→ WHAT THE TASK ASKS: Write down exactly the lines from the one below that has "Where should I" to the end of the data, both ends included; the pictures should not appear in your copy.

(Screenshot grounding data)
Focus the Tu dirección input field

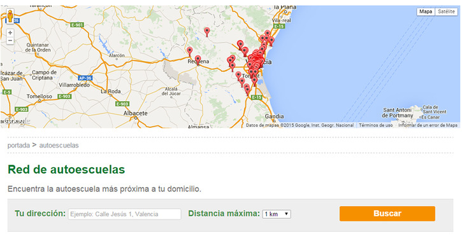click(x=125, y=214)
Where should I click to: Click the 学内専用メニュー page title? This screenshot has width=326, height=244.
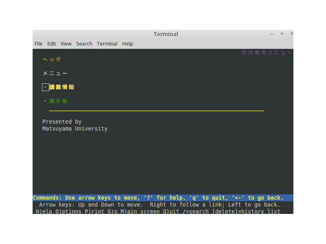pos(267,52)
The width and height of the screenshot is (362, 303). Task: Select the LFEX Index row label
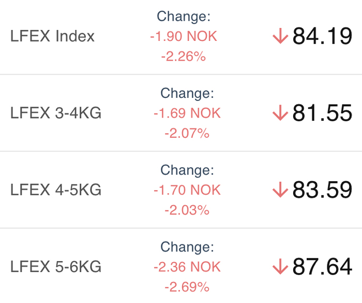(x=52, y=36)
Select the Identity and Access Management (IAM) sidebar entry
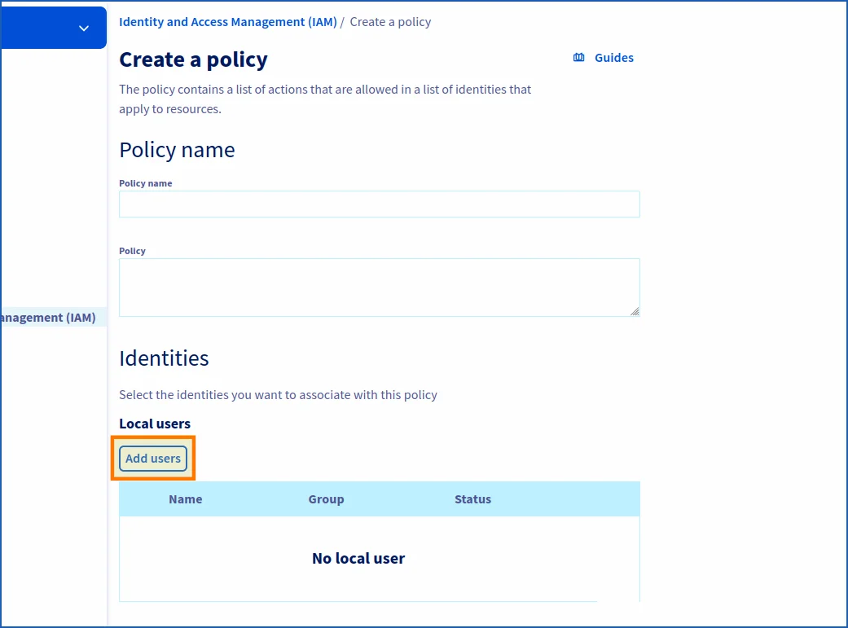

→ SOLUTION:
Where should I click to: Click the 学内専用メニュー page title? This screenshot has width=326, height=244.
pos(267,52)
The width and height of the screenshot is (362, 303). Task: Select the LFEX Index row label
(x=52, y=36)
Select the Identity and Access Management (IAM) sidebar entry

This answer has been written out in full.